They’re not strictly friends, but corporate colleagues. The Salzburg connection is, of course, Red Bull. Hasenhüttl played for Austria Salzburg in the nineties, the club that was later obliterated to form Red Bull Salzburg, and he managed RB Leipzig from 2016 to 2018; Marsch has coached at both, and the New York franchise. That’s how Marsch met Hasenhüttl, spending some weeks observing his work and learning not so much his ways as Red Bull’s ways, as dictated by Old Trafford’s incumbent Ralf Rangnick. Think of it like an intensive intra-organisation residential training course, with social breakout opportunities including dinner at Ralph’s house, where he performed his party trick of playing Depeche Mode’s Enjoy the Silence on piano.

The South Stand of Elland Road holding up a banner in memory of Chris Loftus and Kevin Speight, while the crowd turn their backs on the game
Photograph by Lee Brown

“Ralph is an incredible human being, that’s the first thing that needs to be said,” Marsch said in the build up to the game, but I think any RB coach will say that about any other RB coach. And there are a lot of them around now. Which is sort of the point, from a taurine sales point of view. There are competitive limits on how many clubs Red Bull can own — the whole RasenBallsport Leipzig sham will be hard to repeat — but no limits on the coaches and players they can train and send out into the world, to other clubs, where their RB credentials will be talked up within the hearing of the energy drinks market. You could never have two Red Bull clubs playing each other in the Premier League. But with Leeds and Southampton you can have two teams wearing their RB credentials in plain view, while outside Elland Road’s Kop gates free but forlorn bottles of Boost are offered to fans rushing into the game.

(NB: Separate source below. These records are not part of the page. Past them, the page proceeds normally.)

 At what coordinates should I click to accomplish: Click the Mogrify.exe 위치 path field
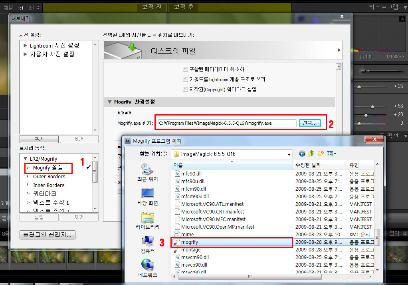pyautogui.click(x=226, y=123)
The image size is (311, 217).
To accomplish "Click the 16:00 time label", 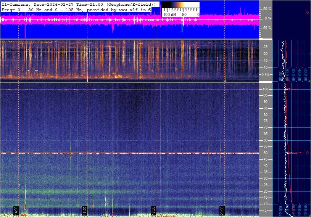I will pyautogui.click(x=84, y=211).
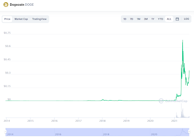This screenshot has height=138, width=194.
Task: Click the Dogecoin DOGE title text
Action: [22, 5]
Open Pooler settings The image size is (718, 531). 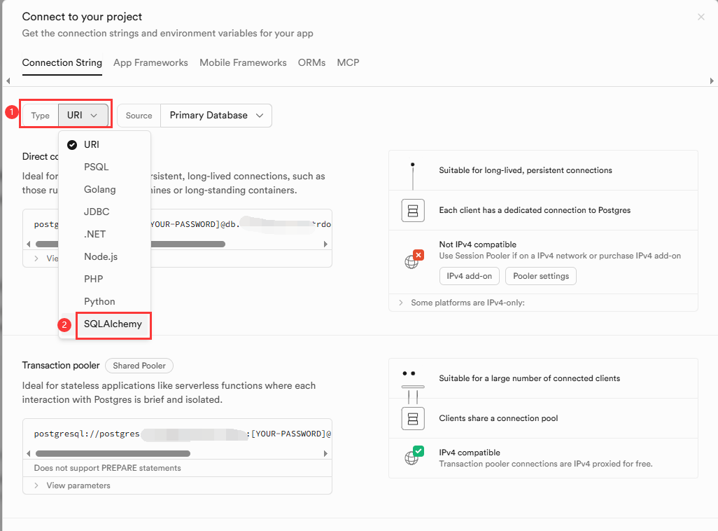click(540, 276)
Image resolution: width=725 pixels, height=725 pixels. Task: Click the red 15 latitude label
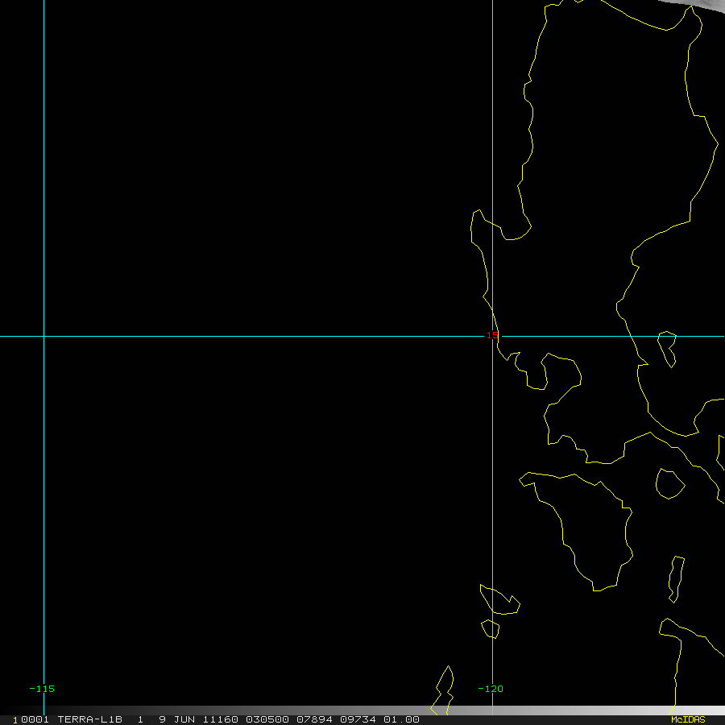point(491,335)
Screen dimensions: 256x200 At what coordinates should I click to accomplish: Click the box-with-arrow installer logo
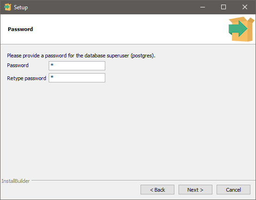(x=241, y=29)
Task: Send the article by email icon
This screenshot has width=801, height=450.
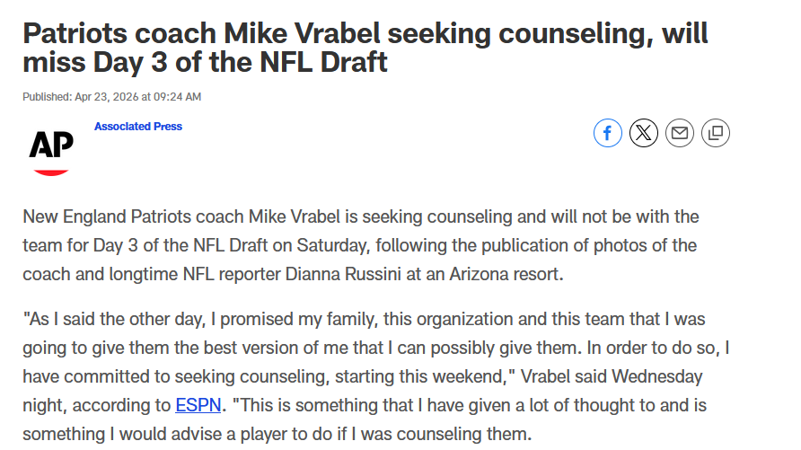Action: (x=680, y=133)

The course of the match was dictated by this set up, Arr Bee versus Arr Bee. Two narrow teams, Southampton with full-backs well suited to exploiting Leeds’ lack of width, Leeds with hard-pressing forwards well suited to winning the ball high, but not to finishing chances. It was like watching one of those experiments where two machine learning bots have a conversation and over time it decays into an uncanny facsimile of language, or football. In midfield, James Ward-Prowse kept snuffing out Leeds’ moves as if he knew exactly what they were, because he did. “I think [Leeds] are very similar to us,” he said afterwards, and Hasenhüttl had rustled Southampton’s usual approach to make themselves into a version of the team they would least like to face. “It’s about not giving them the opportunities that we like as a team when we’re against the ball,” said Ward-Prowse, echoing Marsch’s regular ‘against the ball’ usage. Soon everyone will be saying it.

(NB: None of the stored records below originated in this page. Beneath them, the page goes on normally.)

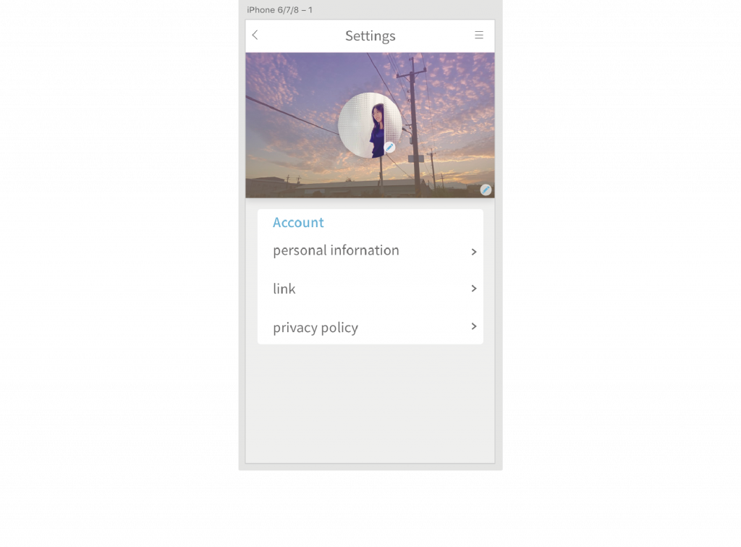
Task: Click the cover photo edit pencil icon
Action: pos(486,190)
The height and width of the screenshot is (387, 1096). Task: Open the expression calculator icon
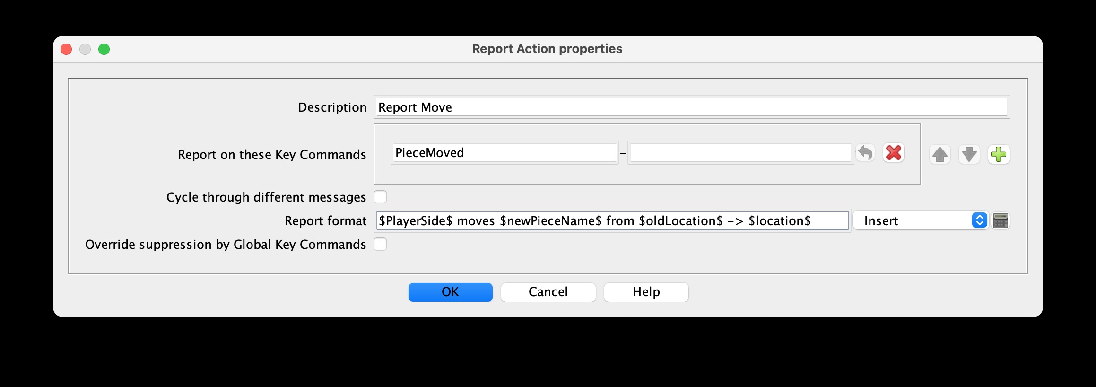coord(1000,220)
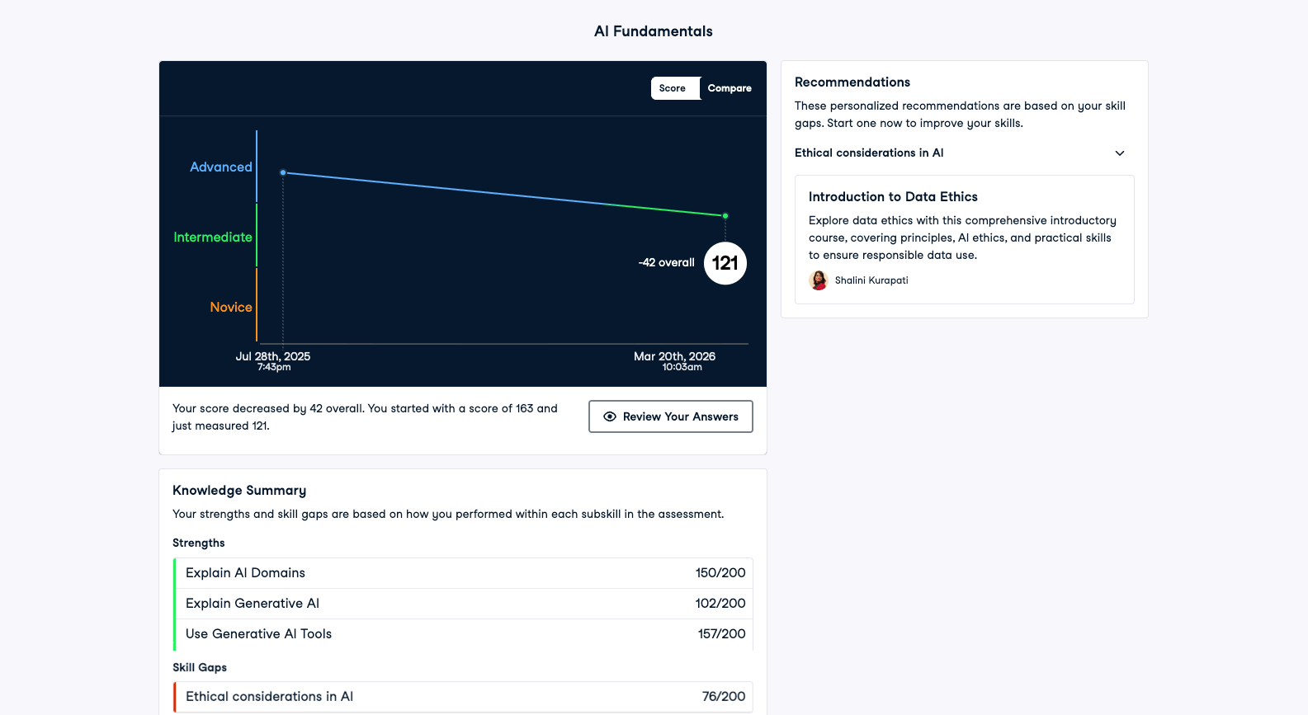Select Shalini Kurapati's avatar photo
The image size is (1308, 715).
(818, 280)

Raphinha looking cool while taking a shot
Photograph by Lee Brown

United’s midfield prospered, though, for having Adam Forshaw and Rodrigo in it. Forshaw was a superb second player in every press, following in on his forwards’ harassing and winning the ball with big blocks and tackles, following right through the way Marsch instructs. Rodrigo, playing behind Dan James, dropped deep into those ball-winning areas and seized possession to fire passes for James or Raphinha to chase. If James could finish, he’d probably be one of the most dangerous forwards in the world. He can’t, though, not at the moment anyway.

Instead Jackie Harrison opened the scoring midway through the first half, a goal as scrappy as the tackle and tackle-back football on display. Liam Cooper, back from injury, took a chance of fouling on half-way and ended up on the floor, starting the move with a header in the grass. The ball was worked, crucially and rarely, wide to Raphinha and Mateusz Klich, and Raphinha forced and deflected his way to the byline inside the penalty area, clipping the ball across with a sliver of white line left. Goalie Fraser Forster got a touch on the cross, but Harrison reacted, sort of prodding a bouncer over the line. It wasn’t pretty but it did the job.

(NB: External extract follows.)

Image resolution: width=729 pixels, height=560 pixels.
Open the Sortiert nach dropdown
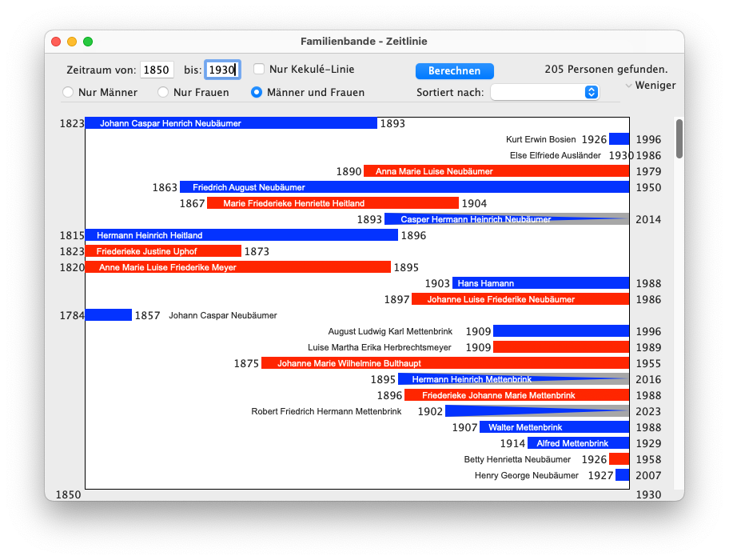(x=544, y=92)
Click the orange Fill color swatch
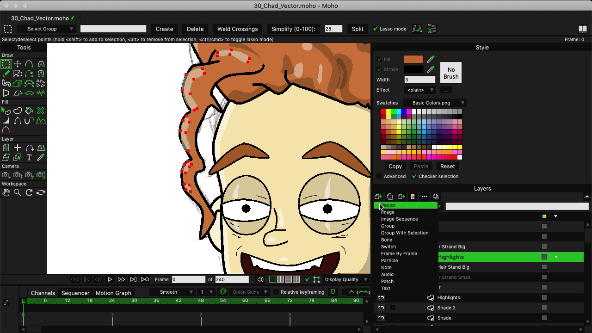This screenshot has height=333, width=592. point(413,59)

It was an important goal at the right time because Leeds, so active in the first half hour, lost their way and let Southampton’s idea of playing like their own worst enemies prosper. Leeds withstood long throws and corners, and after Che Adams pulled off every surprise he could think of on a twist in the penalty area — delaying, turning, shooting off the outside of his boot — Illan Meslier got his left hand down to the ground for one of his regular breathtaking saves.

Illan Meslier, looking at someone and furrowing his brow
Photograph by Lee Brown

The hope of a half-time reset lasted four minutes. Southampton used the interval to decide Kyle Walker-Peters should attack Luke Ayling more, and his free run from left-back won a free-kick just outside the penalty area. James Ward-Prowse scores those, so he did, inch perfect into the near top corner. Southampton do well for ten scruffs and a dead ball machine.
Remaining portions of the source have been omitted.